What needs to be added to GP and DN training to enable them to take on this role? The most common areas cited as problematic were information about benefits and local services. Computer packages are available providing ‘at-a-touch’ information about benefits, and the Citizen's Advice Bureaux have a website with up to date information. It would be a simple matter to provide information booklets about local services as some practices already do. Are these factors really such a barrier to provision of care?
Time and resource limitations are also viewed as obstacles. Surveys of carers show that they want general support, information provision, co-ordination of services and access to services they require.13,16 As health professionals, we are in contact with carers on a regular basis anyway. They are our patients too, and services they want are not unique to carers.

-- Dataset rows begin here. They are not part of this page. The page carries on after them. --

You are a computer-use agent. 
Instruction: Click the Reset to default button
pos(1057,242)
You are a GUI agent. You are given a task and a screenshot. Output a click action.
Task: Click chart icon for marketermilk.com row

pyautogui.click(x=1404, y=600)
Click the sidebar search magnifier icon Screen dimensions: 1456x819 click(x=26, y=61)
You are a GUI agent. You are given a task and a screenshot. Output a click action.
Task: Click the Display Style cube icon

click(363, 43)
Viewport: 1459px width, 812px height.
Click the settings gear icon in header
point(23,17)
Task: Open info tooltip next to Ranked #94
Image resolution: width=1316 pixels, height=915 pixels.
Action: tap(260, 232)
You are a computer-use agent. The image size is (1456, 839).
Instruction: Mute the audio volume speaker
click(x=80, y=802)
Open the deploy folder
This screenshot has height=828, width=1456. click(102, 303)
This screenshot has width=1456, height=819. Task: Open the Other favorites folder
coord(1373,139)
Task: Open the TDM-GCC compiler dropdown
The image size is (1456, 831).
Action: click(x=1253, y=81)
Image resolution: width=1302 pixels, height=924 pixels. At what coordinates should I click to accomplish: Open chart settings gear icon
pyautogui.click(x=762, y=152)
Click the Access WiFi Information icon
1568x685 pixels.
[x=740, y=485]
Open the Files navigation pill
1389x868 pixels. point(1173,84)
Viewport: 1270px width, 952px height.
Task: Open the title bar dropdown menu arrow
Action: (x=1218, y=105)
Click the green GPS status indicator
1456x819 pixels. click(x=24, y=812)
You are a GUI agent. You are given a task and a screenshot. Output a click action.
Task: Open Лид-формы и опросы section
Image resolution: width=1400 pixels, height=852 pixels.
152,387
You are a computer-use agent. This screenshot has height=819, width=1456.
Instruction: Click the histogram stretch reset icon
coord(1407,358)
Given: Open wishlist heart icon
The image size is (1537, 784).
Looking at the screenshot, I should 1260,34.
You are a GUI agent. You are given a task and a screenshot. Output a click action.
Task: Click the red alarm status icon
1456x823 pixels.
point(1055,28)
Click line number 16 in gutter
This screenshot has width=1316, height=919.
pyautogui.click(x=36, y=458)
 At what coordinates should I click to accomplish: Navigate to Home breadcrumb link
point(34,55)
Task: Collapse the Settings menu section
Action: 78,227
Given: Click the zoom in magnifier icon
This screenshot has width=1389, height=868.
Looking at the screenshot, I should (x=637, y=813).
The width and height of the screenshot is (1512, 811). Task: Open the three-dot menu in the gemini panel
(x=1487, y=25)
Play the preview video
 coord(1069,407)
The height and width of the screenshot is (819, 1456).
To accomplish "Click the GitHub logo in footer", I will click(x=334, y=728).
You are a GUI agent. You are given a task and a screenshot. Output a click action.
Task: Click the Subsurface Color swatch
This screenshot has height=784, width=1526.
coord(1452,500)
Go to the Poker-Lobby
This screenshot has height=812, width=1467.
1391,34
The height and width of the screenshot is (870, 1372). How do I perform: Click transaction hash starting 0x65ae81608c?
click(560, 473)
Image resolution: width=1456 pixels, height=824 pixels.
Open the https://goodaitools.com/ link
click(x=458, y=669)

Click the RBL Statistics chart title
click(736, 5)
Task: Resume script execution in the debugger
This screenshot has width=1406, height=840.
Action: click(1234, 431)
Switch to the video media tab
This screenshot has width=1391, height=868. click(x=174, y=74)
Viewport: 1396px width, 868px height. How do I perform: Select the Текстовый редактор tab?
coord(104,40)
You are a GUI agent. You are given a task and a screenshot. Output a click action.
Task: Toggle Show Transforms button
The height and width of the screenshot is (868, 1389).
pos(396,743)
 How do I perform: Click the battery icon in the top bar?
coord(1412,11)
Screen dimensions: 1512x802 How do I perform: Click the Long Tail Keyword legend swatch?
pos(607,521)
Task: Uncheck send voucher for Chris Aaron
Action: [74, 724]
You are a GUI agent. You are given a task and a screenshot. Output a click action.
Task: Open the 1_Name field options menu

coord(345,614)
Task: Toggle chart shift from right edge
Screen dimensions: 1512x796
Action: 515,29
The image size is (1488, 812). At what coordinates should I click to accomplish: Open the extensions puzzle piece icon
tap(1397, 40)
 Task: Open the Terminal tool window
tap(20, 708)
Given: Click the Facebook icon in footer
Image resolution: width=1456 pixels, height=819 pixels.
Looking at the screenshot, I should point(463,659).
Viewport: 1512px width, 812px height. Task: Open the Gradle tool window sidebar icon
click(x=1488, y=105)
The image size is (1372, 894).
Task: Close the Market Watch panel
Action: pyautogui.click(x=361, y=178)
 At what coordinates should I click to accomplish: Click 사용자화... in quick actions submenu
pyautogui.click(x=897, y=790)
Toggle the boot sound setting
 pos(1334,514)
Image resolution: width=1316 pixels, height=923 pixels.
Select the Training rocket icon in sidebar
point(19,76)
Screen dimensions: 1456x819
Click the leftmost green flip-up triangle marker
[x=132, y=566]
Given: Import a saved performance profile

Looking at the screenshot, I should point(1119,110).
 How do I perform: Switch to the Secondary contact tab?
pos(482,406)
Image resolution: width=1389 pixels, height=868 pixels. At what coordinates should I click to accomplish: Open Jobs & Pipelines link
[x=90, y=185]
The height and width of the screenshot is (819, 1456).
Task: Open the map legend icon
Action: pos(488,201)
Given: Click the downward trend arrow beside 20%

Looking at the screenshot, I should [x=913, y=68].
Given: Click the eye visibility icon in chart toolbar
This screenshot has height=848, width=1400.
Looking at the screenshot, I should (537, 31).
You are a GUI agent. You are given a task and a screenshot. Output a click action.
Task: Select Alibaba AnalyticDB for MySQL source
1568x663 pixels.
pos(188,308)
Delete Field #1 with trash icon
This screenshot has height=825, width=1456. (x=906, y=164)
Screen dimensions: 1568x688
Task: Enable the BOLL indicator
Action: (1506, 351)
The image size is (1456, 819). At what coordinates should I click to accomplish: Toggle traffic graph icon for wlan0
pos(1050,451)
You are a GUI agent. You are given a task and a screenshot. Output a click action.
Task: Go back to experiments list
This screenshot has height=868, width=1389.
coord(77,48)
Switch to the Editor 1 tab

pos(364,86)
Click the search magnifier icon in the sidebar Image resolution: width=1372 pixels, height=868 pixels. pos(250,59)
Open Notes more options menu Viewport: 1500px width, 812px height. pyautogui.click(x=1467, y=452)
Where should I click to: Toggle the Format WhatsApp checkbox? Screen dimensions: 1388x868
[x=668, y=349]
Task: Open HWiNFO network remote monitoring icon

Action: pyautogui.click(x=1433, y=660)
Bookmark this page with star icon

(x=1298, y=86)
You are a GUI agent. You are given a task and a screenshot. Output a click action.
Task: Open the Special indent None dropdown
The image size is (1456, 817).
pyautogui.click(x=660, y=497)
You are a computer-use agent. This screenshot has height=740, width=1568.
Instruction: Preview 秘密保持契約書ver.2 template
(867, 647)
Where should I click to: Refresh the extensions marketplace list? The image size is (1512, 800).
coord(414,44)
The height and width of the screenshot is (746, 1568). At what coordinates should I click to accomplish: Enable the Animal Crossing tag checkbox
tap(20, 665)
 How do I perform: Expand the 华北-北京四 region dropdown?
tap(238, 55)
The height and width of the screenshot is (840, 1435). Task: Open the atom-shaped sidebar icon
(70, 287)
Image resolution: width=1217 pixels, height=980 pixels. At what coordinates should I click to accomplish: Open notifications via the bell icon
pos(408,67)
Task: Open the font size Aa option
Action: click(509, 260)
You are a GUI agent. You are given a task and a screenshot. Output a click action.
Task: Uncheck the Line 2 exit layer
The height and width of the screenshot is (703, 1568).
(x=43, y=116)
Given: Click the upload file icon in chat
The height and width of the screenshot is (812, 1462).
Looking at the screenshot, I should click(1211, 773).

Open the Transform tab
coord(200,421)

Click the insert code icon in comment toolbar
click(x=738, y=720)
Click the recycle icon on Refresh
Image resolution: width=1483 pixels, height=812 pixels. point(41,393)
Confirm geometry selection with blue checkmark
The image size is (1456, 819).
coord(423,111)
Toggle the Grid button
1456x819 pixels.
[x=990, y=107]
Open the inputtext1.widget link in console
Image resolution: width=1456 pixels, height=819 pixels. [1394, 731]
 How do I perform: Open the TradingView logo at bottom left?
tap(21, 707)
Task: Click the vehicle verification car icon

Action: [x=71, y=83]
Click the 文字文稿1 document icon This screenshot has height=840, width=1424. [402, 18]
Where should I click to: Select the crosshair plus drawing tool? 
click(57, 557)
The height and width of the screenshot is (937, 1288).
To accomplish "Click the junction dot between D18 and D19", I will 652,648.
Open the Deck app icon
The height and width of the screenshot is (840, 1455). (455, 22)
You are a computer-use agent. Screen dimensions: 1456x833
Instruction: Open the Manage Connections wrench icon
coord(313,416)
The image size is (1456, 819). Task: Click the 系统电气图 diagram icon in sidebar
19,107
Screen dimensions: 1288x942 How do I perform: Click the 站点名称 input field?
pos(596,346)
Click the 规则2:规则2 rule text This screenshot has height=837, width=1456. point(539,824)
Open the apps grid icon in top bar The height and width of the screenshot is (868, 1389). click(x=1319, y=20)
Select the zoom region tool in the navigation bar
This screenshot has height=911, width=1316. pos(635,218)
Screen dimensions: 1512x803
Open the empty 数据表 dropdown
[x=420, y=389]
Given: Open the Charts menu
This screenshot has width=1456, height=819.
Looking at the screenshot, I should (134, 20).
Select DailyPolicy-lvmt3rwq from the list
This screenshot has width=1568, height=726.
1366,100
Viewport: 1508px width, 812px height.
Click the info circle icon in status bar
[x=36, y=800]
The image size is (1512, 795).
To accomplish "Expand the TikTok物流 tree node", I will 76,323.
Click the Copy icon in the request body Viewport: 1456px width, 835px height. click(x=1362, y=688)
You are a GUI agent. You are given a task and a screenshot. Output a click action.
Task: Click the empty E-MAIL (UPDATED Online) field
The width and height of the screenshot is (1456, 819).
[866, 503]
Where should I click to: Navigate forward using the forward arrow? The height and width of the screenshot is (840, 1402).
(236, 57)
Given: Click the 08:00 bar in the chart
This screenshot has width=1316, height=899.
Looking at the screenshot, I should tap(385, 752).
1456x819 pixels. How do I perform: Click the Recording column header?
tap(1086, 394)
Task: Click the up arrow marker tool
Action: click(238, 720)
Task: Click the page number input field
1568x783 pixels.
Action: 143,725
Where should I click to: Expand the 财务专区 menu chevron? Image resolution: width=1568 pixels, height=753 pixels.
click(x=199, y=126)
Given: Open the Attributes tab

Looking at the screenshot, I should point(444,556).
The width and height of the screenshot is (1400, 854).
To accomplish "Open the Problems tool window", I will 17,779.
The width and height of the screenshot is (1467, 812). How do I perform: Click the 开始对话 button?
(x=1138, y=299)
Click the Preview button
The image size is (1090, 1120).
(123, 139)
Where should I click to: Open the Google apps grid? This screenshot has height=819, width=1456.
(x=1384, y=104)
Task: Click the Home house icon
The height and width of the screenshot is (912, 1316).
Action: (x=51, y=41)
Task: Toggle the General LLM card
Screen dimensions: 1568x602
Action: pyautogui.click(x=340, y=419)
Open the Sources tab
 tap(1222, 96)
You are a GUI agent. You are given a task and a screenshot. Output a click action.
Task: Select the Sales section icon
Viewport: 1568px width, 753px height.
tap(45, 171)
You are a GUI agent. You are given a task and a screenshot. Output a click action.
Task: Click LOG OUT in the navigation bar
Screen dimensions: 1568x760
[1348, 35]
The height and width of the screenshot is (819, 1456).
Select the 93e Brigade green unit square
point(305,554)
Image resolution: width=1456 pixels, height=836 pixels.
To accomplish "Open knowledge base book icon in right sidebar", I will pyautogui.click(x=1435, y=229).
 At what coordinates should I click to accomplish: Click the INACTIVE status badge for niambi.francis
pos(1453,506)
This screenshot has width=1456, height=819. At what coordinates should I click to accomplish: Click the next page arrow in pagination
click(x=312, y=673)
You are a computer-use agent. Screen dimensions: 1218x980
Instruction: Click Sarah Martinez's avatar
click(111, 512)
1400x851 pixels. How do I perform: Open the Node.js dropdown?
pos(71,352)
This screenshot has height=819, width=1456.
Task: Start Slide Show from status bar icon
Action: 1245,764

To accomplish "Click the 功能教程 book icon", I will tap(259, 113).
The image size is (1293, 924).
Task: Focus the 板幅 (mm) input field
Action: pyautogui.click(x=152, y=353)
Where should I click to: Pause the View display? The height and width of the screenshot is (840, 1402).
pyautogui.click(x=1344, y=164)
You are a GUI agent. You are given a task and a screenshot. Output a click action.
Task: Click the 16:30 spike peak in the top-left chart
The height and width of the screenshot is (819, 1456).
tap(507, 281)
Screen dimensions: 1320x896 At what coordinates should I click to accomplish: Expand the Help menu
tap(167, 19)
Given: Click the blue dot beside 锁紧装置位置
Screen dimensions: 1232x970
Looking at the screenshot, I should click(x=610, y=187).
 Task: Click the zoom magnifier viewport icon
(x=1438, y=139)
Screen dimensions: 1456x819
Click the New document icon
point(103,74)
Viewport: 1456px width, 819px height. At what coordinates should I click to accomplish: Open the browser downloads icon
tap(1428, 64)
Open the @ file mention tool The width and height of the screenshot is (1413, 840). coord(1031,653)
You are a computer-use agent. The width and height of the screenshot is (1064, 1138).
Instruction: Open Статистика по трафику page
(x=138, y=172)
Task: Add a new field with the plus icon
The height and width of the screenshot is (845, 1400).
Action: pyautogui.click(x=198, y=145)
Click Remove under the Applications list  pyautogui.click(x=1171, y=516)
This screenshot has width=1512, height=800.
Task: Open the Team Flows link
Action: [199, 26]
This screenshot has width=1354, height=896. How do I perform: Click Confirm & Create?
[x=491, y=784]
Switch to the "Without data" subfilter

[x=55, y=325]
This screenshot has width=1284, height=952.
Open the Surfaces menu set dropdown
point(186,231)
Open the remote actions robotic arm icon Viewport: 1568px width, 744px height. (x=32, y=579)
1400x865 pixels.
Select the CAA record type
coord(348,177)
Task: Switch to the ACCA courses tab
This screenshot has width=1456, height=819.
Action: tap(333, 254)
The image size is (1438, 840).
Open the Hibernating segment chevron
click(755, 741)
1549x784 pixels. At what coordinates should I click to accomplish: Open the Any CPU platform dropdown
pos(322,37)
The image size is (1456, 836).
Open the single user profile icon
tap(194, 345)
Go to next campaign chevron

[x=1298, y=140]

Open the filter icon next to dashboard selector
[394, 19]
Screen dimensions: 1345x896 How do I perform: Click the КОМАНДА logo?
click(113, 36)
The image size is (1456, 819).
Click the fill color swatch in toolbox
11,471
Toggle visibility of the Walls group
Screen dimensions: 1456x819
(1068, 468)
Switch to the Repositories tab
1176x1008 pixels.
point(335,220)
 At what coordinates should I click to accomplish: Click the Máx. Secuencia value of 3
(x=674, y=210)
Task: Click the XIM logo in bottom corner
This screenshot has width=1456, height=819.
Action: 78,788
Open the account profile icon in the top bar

Most take negligible resources and little time to provide. Does provision of services carers need represent such a major burden on our time or resources?
GPs and DNs have a tradition of family practice. Informal carers are not new and primary care services traditionally have supported them. Why do neither GPs nor DNs view it as their role to care for carers now? Perhaps it is due to the political climate within health care. GPs are having their role simultaneously expanded and eroded20 and the nursing role is also changing apace.21 Both groups are protective of their position, and role definition is becoming ever more important.21,22
Care for the six million carers in the UK is a huge problem, with major resource implications. With the advent of Primary Care Groups (and, more recently, Primary Care Trusts), we are in a position as never before to co-ordinate services at a local level for carers. However, if care is to become more pro-active, we need to show that adherence to practice guidelines is beneficial, define roles of PCT members, identify a chain of action and train team members to develop suitable skills and be confident in their ability to carry out their roles.
In conclusion, DNs see support of informal carers as an important issue and view insufficient provision of respite care and information as major deficiencies in the current support mechanism. They feel their role is limited by lack of training, contact, time and resources to a reactive one, responding to carers' problems only when asked, and they see GPs as central co-ordinators of care.